◆ ABOUT THIS TASK
Please return the listing exactly, line for line.

◆ RECORDS SUPPLIED
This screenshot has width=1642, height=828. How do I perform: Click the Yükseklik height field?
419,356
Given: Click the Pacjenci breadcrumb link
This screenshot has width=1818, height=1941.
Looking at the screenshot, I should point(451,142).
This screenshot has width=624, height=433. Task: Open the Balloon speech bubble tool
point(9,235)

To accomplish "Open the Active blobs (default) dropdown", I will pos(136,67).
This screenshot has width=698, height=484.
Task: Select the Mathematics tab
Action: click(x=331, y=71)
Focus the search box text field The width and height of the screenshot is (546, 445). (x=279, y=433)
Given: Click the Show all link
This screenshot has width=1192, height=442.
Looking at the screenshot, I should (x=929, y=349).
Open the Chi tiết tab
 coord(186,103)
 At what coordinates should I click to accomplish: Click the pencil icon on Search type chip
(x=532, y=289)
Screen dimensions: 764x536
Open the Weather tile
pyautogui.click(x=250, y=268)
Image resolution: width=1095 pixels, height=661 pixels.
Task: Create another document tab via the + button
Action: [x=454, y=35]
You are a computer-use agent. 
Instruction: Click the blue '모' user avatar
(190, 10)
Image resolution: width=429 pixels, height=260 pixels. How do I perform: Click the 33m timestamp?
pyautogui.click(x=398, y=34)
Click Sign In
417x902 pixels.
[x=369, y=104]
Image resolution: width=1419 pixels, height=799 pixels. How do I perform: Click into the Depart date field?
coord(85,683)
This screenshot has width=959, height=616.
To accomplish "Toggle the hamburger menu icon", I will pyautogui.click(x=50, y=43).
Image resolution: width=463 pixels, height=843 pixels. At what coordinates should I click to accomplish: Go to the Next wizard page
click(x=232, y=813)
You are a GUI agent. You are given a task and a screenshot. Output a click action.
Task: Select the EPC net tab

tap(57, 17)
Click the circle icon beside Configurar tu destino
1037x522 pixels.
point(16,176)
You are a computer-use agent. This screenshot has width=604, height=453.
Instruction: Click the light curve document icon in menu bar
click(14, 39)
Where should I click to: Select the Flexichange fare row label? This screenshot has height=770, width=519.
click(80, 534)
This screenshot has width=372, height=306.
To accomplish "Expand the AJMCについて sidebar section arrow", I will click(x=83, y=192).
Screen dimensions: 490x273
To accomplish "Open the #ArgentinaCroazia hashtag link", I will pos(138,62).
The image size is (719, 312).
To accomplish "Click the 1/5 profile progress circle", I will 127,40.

◆ FINISHED TASK
This screenshot has width=1642, height=828. How do I perform: Click the Yükseklik height field?
419,356
Given: Click the Pacjenci breadcrumb link
This screenshot has width=1818, height=1941.
Looking at the screenshot, I should point(451,142).
This screenshot has width=624, height=433. Task: Open the Balloon speech bubble tool
point(9,235)

To accomplish "Open the Active blobs (default) dropdown", I will pos(136,67).
This screenshot has width=698, height=484.
Task: Select the Mathematics tab
Action: click(x=331, y=71)
Focus the search box text field The width and height of the screenshot is (546, 445). (x=279, y=433)
Given: Click the Show all link
This screenshot has width=1192, height=442.
Looking at the screenshot, I should (x=929, y=349).
Open the Chi tiết tab
 coord(186,103)
 At what coordinates should I click to accomplish: Click the pencil icon on Search type chip
(x=532, y=289)
Screen dimensions: 764x536
Open the Weather tile
pyautogui.click(x=250, y=268)
Image resolution: width=1095 pixels, height=661 pixels.
Task: Create another document tab via the + button
Action: [x=454, y=35]
You are a computer-use agent. 
Instruction: Click the blue '모' user avatar
(190, 10)
Image resolution: width=429 pixels, height=260 pixels. How do I perform: Click the 33m timestamp?
pyautogui.click(x=398, y=34)
Click Sign In
417x902 pixels.
[x=369, y=104]
Image resolution: width=1419 pixels, height=799 pixels. How do I perform: Click into the Depart date field?
coord(85,683)
This screenshot has width=959, height=616.
To accomplish "Toggle the hamburger menu icon", I will pyautogui.click(x=50, y=43).
Image resolution: width=463 pixels, height=843 pixels. At what coordinates should I click to accomplish: Go to the Next wizard page
click(x=232, y=813)
You are a GUI agent. You are given a task and a screenshot. Output a click action.
Task: Select the EPC net tab

tap(57, 17)
Click the circle icon beside Configurar tu destino
1037x522 pixels.
point(16,176)
You are a computer-use agent. This screenshot has width=604, height=453.
Instruction: Click the light curve document icon in menu bar
click(14, 39)
Where should I click to: Select the Flexichange fare row label? This screenshot has height=770, width=519.
click(80, 534)
This screenshot has width=372, height=306.
To accomplish "Expand the AJMCについて sidebar section arrow", I will click(x=83, y=192).
Screen dimensions: 490x273
To accomplish "Open the #ArgentinaCroazia hashtag link", I will pos(138,62).
The image size is (719, 312).
To accomplish "Click the 1/5 profile progress circle", I will 127,40.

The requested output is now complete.